>> begin

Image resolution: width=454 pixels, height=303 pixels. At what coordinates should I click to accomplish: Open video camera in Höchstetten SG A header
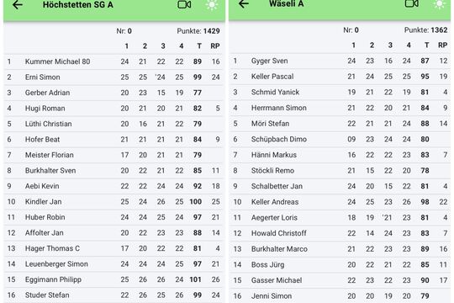[x=184, y=5]
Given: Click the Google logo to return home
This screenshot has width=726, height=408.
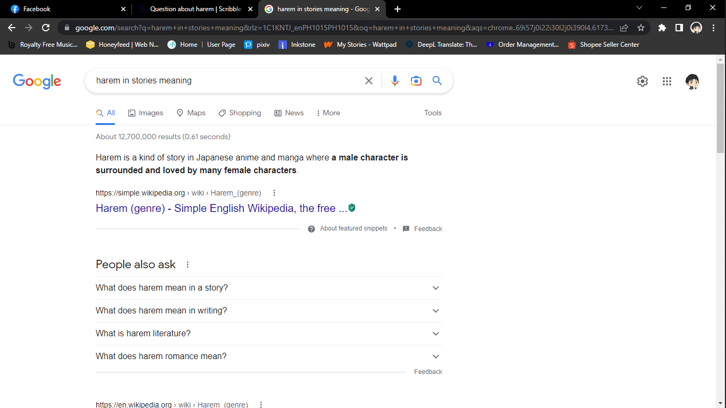Looking at the screenshot, I should [37, 81].
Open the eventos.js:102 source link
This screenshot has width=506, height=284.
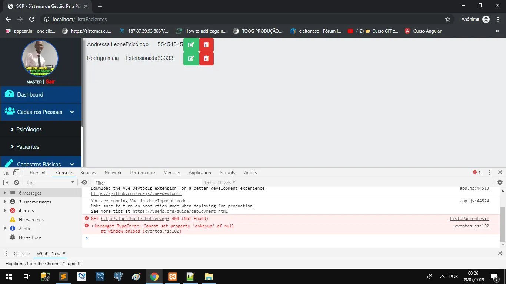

>> end

● Work required
Present the records above as a Markdown table with two columns, Row and Record line: number each non-blank line in order under Row and put its text under Record line. Leave blank lines and the pictures out of the table.

● Task response
| Row | Record line |
|---|---|
| 1 | Image resolution: width=454 pixels, height=303 pixels. At what coordinates should I click to accomplish: Open video camera in Höchstetten SG A header |
| 2 | [x=184, y=5] |
| 3 | Given: Click the Google logo to return home |
| 4 | This screenshot has width=726, height=408. |
| 5 | Looking at the screenshot, I should [37, 81]. |
| 6 | Open the eventos.js:102 source link |
| 7 | This screenshot has width=506, height=284. |